Visitors can access the LV Island in three different ways: via an outdoor bridge, by boat, disembarking at a jetty, and from the mall via a tunnel and ascending 'travelator' which leads to the centre of hte pavillion. On the right of the tunnel, one can find a selection of historic LV lugage linked to the nautical world and transtlantic travels of the early 20th century, On the left side, is a small cultural space which will fit rotating exhibitions and which opens with "Islands."

It features artworks by 15 artists, whose chosen works explore the relationship with the sea and the notion of solitude, utopia, sanctuary, borders, journey.
Solitude by Chow Yun Fat

I was especially taken by the beauty of this phorograph by Chow Yun Fat (The actor turned photographer), who made this work especially for the exhibition. Chow has visualised his photograph of a large rock that has fallen from a cliff to land on a wave-cut platform as an island, complete unto itself, and alone. The waves that surge around it are receding, and a long exposure has softened the foam and turned the spray into squiggles, transforming the landscape from something fixed into an ephemeral moment. The position of the photographer high above the rock would ordinarily rob the scene of scale, if it was not for the long raking shadow which serves to give the work a third dimension and identify this as a unique moment in time.
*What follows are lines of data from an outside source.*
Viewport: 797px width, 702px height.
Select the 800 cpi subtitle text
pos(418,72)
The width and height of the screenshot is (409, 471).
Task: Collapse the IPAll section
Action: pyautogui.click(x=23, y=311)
With Eric Chan in front of his Say that you love me



Malaysian artist Eric Chan’s painting “Say that you love me” was also made specifically for the “Islands” exhibition and combines three photographic negative images of the statue of Sir Stamford Raffles, the “father” of Singapore, and an ultra-highspeed stop-action photograph of a splash of paint. Together these symbols may represent the idea of how Raffles came to Singapore by sea but they also speak to the relationship between history and colonialism and art and reality. Chan presents three views of Raffles, including one in which he gazes imperiously down at the viewer, and one which seems to show him emerging from the splash like Venus from the waves in order to suggest that we are seeing a full picture of both the man and his myth.